The ongoing exploration of these versatile sulfur-containing compounds promises to yield valuable discoveries and innovations that can reshape various industries and enhance our understanding of the natural world.
These compounds, characterized by the presence of a sulfur atom double-bonded to an oxygen atom, exhibit a wide range of chemical and physical properties that make them invaluable in numerous applications.
Beyond their core structural definition, sulfoxides can be further classified into various subgroups, such as dimethyl sulfoxide (DMSO), a widely used solvent, and others that find applications in pharmaceuticals, catalysis, and organic synthesis.
The unique polarity, reactivity, and ability to form hydrogen bonds exhibited by sulfoxides make them indispensable tools in diverse research areas.

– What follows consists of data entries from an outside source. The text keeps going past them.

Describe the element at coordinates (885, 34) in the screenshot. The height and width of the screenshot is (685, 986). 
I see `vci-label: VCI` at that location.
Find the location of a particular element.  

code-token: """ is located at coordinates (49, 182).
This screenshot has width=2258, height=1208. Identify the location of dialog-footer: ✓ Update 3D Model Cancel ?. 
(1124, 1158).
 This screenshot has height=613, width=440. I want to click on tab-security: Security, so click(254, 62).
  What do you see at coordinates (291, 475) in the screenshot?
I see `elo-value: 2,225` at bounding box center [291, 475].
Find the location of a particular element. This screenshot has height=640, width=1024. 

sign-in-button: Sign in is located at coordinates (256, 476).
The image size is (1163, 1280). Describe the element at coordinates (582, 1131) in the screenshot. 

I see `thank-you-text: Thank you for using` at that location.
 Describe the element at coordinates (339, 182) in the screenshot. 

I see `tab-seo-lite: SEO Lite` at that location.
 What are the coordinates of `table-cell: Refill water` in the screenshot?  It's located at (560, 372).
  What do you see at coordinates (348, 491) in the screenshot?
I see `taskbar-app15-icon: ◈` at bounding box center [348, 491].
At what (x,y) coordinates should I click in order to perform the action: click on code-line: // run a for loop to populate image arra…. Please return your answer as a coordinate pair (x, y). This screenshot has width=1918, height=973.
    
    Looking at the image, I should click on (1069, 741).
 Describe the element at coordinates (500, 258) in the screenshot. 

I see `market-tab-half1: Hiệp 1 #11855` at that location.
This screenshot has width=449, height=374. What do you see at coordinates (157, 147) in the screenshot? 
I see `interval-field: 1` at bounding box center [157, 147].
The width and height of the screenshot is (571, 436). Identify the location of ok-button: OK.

Researchers exploring the properties and reactions of sulfoxides often utilize a range of related compounds and reagents, such as fetal bovine serum (FBS), hydrochloric acid, sodium hydroxide, sodium chloride (NaCl), bovine serum albumin, acetonitrile, formic acid, penicillin/streptomycin, and methanol.
These substances play crucial roles in various experimental protocols, sample preparation, and analytical techniques employed in sulfoxide studies.
By leveraging the insights gained from the comprehensive understanding of sulfoxides and their associated compounds, researchers can optimize their investigations, enhance reproducibility, and drive advancements in fields ranging from organic chemistry to medicinal chemistry and beyond.
The ongoing exploration of these versatile sulfur-containing compounds promises to yield valuable discoveries and innovations that can reshape various industries and enhance our understanding of the natural world.